If the policy referenced in an Authorize attribute doesn't exist, then your application will throw an exception. If the policy does exist and the user doesn't meet the policy's requirements, then the user will be denied access. Only if the policy does exist and the user meets the requirements is the user allowed to use (in my previous examples) the methods in the Controller.

Often, of course, you want to specify more than that a user has a claim -- often you want to check that the user has specific value for that claim. You can do that by providing an array of values to the second parameter of the RequireClaim method.

This example establishes two policies with the second one (MustHaveASpecificName) requiring the user not only have a claim about their name but that the claim contain one of two specific values:

services.AddAuthorization(authopt =>
{
   authopt.AddPolicy("MustHaveEmail", 
         polBuilder => polBuilder.RequireClaim(ClaimTypes.Email));
   authopt.AddPolicy("MustHaveSpecificName", 
         polBuilder => polBuilder.RequireClaim(ClaimTypes.Name, 
                               new string[] { "Peter Vogel", "Jean Irvine"} ));
});

Combining Policies and Setting Defaults
You can stack up your Authorize attributes if you want. The following example requires the user to both be in the Guest role and have an email address in order to use the ContactUs method. However, in this example, the user doesn't have to satisfy the MustHaveEmail policy to use the Chat method:

[Authorize(Roles="Guest")]
public class CommunicationController : Controller
{
  [Authorize(Policy="MustHaveEmail")]
  public IActionResult ContactUs() { }

  public IActionResult Chat() { }

This example requires the user to be in the Guest role and to have an email address in order to access any method in the controller:

[Authorize(Policy="MustHaveEmail")]
[Authorize(Roles="Guest")]
public class EmailController : Controller
{

If you do have claims that are frequently used together, you can combine them into a single policy. You can do that in a fluent way by repeatedly calling the RequireClaim method on your policy builder class. This code, for example, creates a policy that requires users to have both a specific name and an email address:

authopt.AddPolicy("MustHaveSpecificNameAndEmail", polBuilder => 
          polBuilder.RequireClaim(ClaimTypes.Name, 
                        new string[] { "Peter Vogel", "Jean Irvine"})
                    .RequireClaim(ClaimTypes.Email));

If you are combining claims, it wouldn't be surprising if you wanted to include a claim about the user's role. There's a shortcut method called RequireRole that lets you build policies that include claims about the user's role. This policy, for example, requires a user to be in the Guest role and have an email address:

authopt.AddPolicy("MustHaveSpecificNameAndEmail", polBuilder => 
          polBuilder.RequireRole("Guest")
                    .RequireClaim(ClaimTypes.Email));

Finally, by setting the builder's DefaultPolicy property, you can provide a policy to be applied when the Authorize attribute is used without specifying roles or policies. To do set the default policy, you first create an AuthorizationPolicyBuilder object, then add some claims to it, and (finally) call the builder's Build method.
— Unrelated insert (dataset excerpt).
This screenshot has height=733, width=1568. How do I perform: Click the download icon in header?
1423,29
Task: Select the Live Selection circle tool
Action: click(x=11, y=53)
When an Authorize attribute with no role or policy specified, this code will require every user to have an email claim:

authopt.DefaultPolicy =
                new AuthorizationPolicyBuilder()
                .RequireClaim(ClaimTypes.Email)
                .Build();

Now, whenever you use the Authorize attribute without any parameters, your default policy will be applied. And, just to be clear, that means as soon as you specify any policies or roles in the Authorize attribute, this default policy will be ignored.

The Authorize attribute is a form of declarative security and, as a result, may not meet all your authorization needs. When, for example, you want to integrate authorization with your business logic, then you'll need more fine-grained control and will need to write some procedural code. But the ability to define the claims-based policies you need gives you a very flexible way to handle those coarse-grained authorization requirements. Who knows? You might never need to write any code at all.